§ **Consignes**:
- a) Reproduisez fidèlement le passage de l'entretien qui s'ouvre sur les mots contenant « L’organiste Slim Batteux » et se clôt sur « très/très bien, Jean. ».
- b) D'après l'entretien, de quel instrument Slim Batteux joue-t-il ?

Quand on regarde ceux et celles avec lesquels tu as travaillé, on prend conscience que tu as un fameux carnets de contacts.
(Rire) Normal. Avec les années, je rencontre des gens !
L’organiste Slim Batteux a enregistré l’album avec toi et t’accompagne en tournée. Dans l’intro de Haut Arverne, j’ai cru entendre fugitivement sous ses doigts le fantôme sonore de A whiter shade of pale de Procol Harum. Mais c’est peut-être juste l’effet orgue Hammond…
C’est l’effet orgue Hammond, bien sûr. Mais, souvent, j’ai parlé aux musiciens de Procol Harum. Même en voiture, des fois, je me passe des disques de ce groupe. Il y a quelques jours, par exemple, je me suis mis Conquistador. J’ai toujours beaucoup aimé Procol Harum. Ce n’est pas qu’il soit sous-estimé, mais il est un peu oublié aujourd’hui. Pourtant, à la réécoute je trouve que ça n’a pas pris une ride ; au contraire, ça s’est beaucoup bonifié. Ça fait partie de mes références, tu tombes très/très bien, Jean.

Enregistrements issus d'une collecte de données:
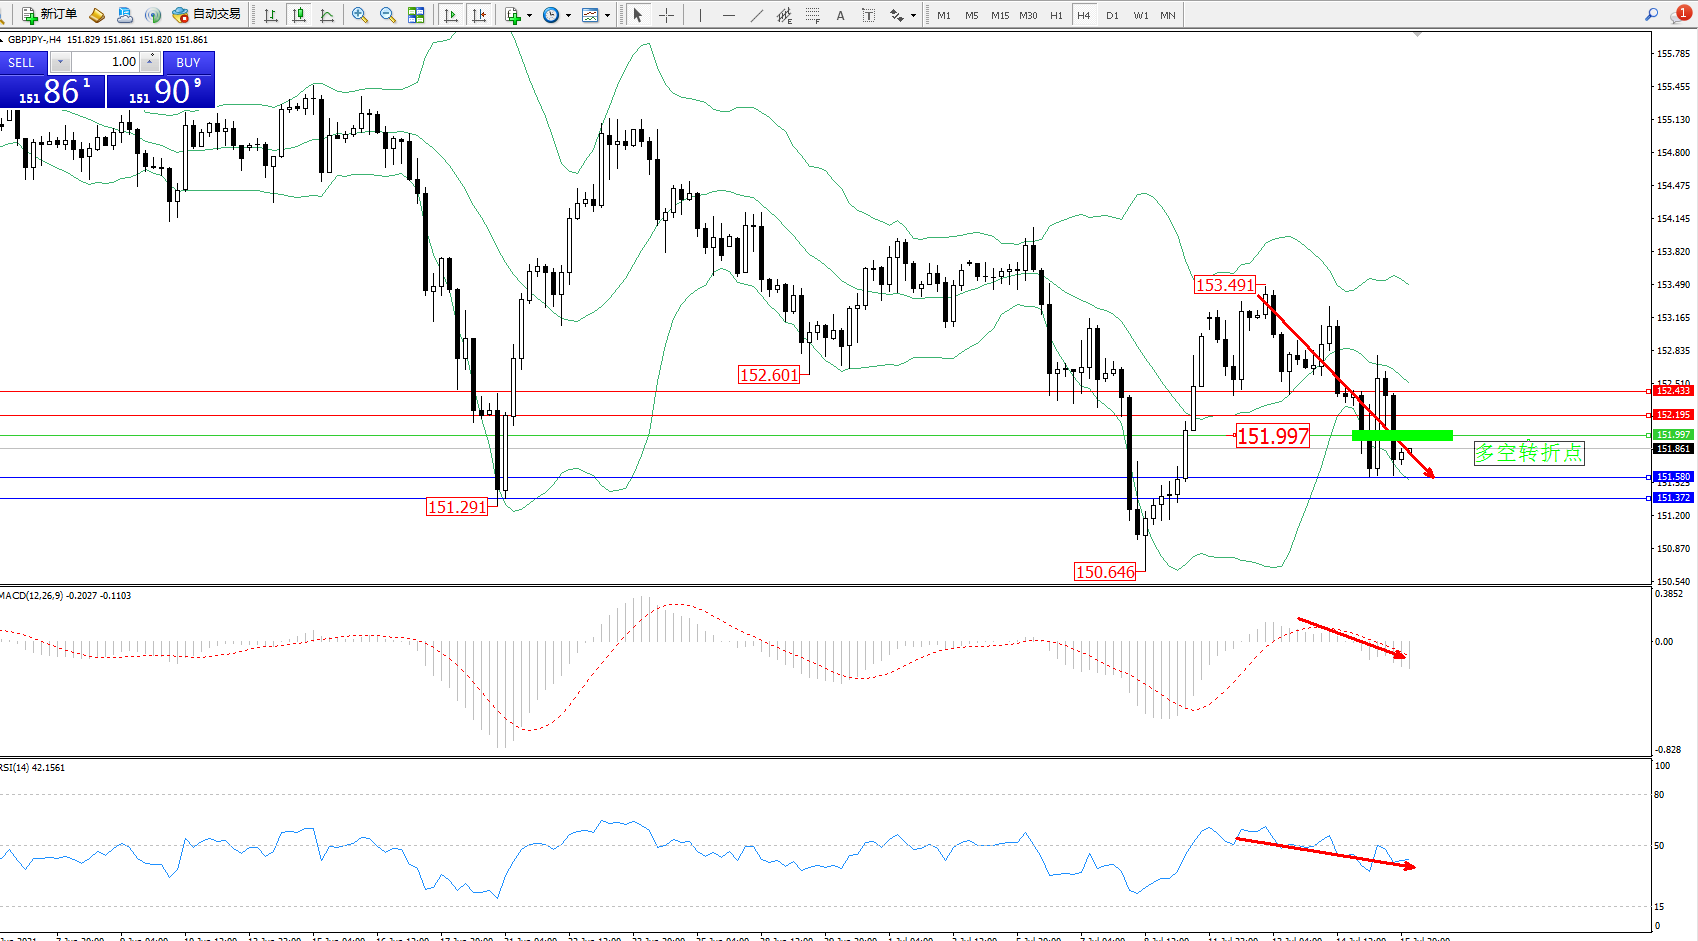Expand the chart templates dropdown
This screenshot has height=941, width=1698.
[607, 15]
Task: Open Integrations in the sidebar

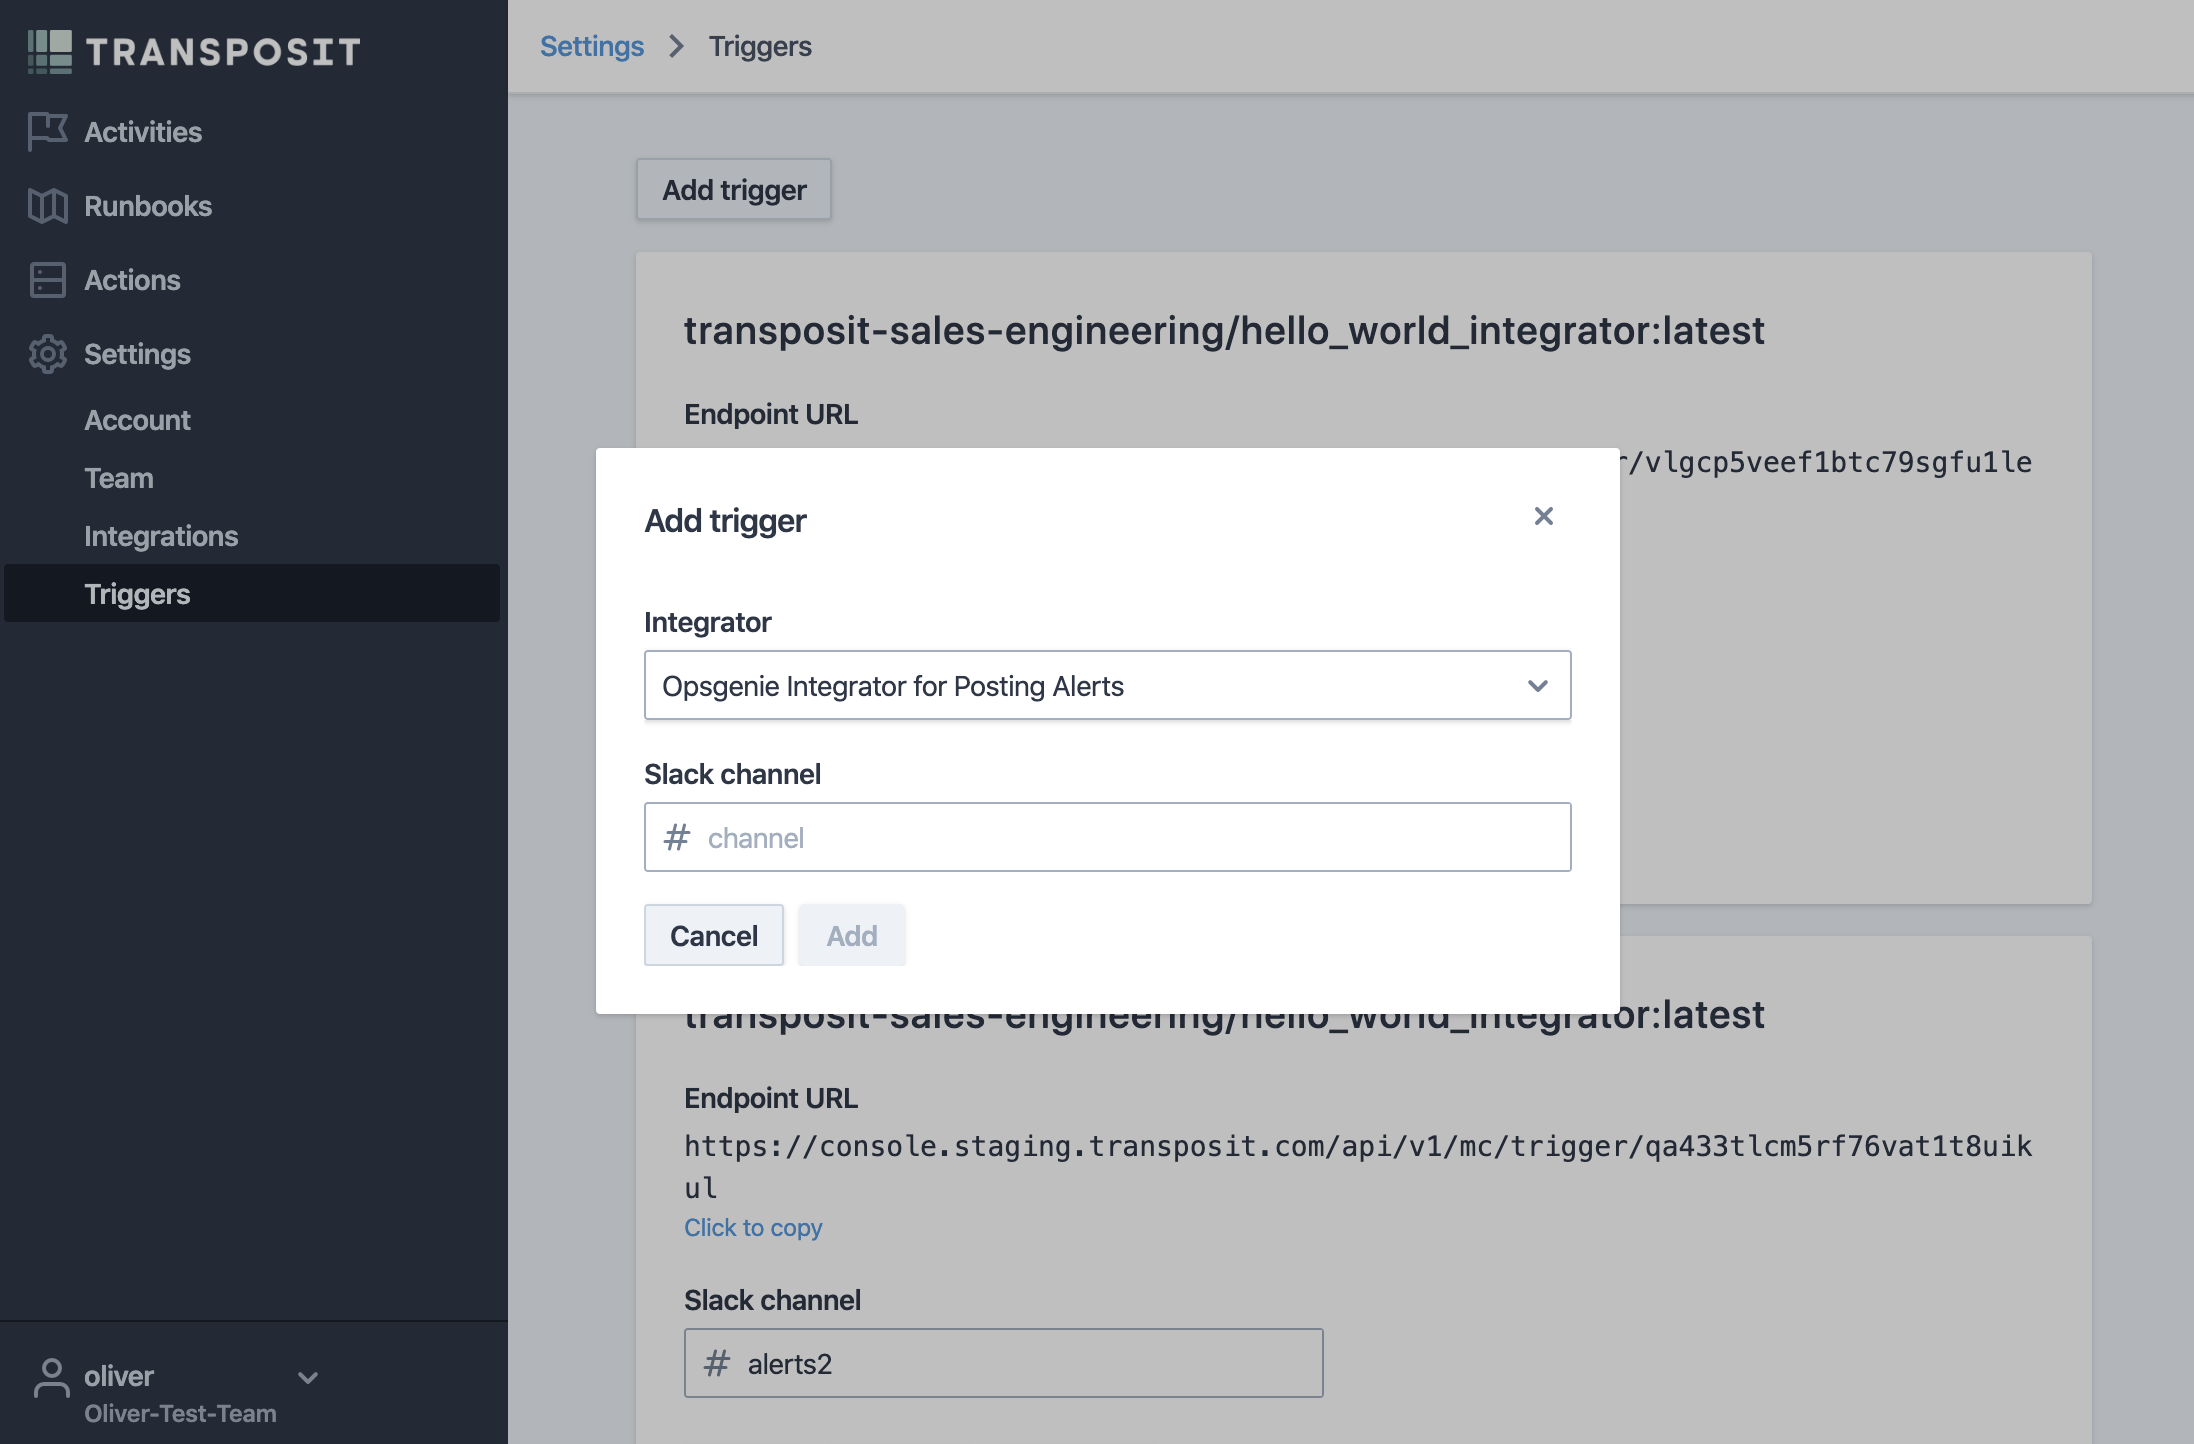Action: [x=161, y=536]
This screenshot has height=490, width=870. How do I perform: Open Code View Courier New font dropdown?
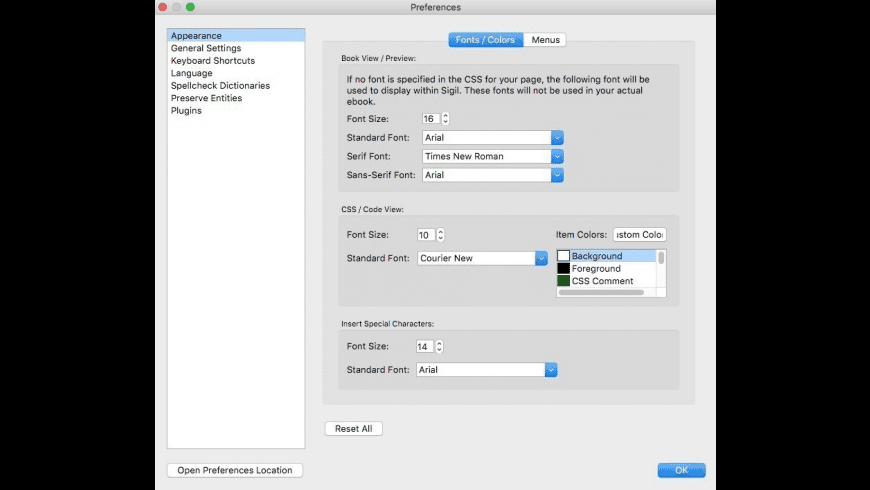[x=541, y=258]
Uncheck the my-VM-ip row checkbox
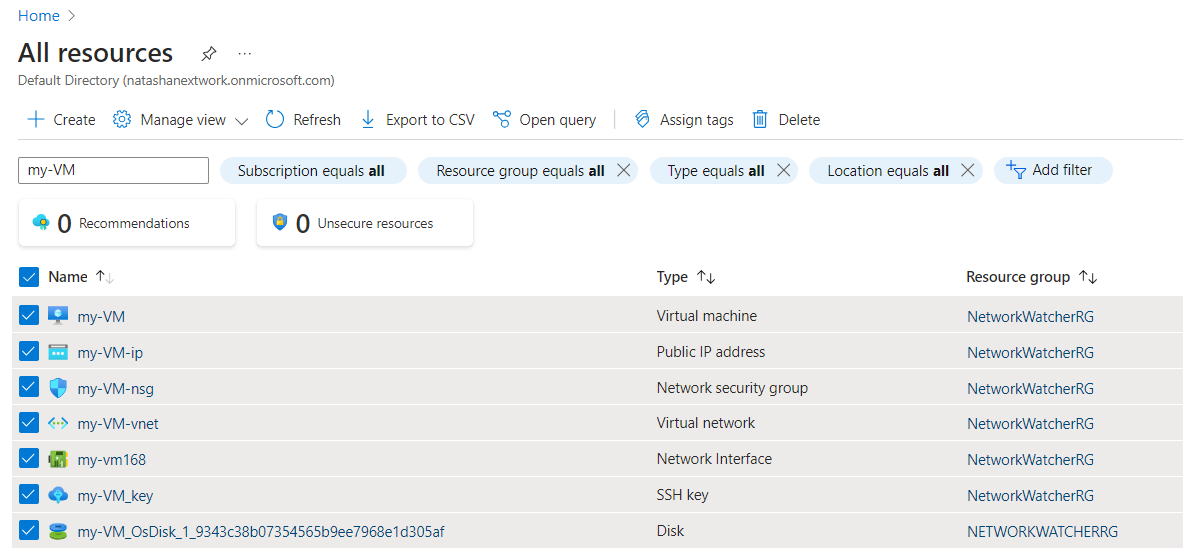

§ **Résultats des consignes**:
- a)
L’organiste Slim Batteux a enregistré l’album avec toi et t’accompagne en tournée. Dans l’intro de Haut Arverne, j’ai cru entendre fugitivement sous ses doigts le fantôme sonore de A whiter shade of pale de Procol Harum. Mais c’est peut-être juste l’effet orgue Hammond…
C’est l’effet orgue Hammond, bien sûr. Mais, souvent, j’ai parlé aux musiciens de Procol Harum. Même en voiture, des fois, je me passe des disques de ce groupe. Il y a quelques jours, par exemple, je me suis mis Conquistador. J’ai toujours beaucoup aimé Procol Harum. Ce n’est pas qu’il soit sous-estimé, mais il est un peu oublié aujourd’hui. Pourtant, à la réécoute je trouve que ça n’a pas pris une ride ; au contraire, ça s’est beaucoup bonifié. Ça fait partie de mes références, tu tombes très/très bien, Jean.

- b) Slim Batteux est organiste.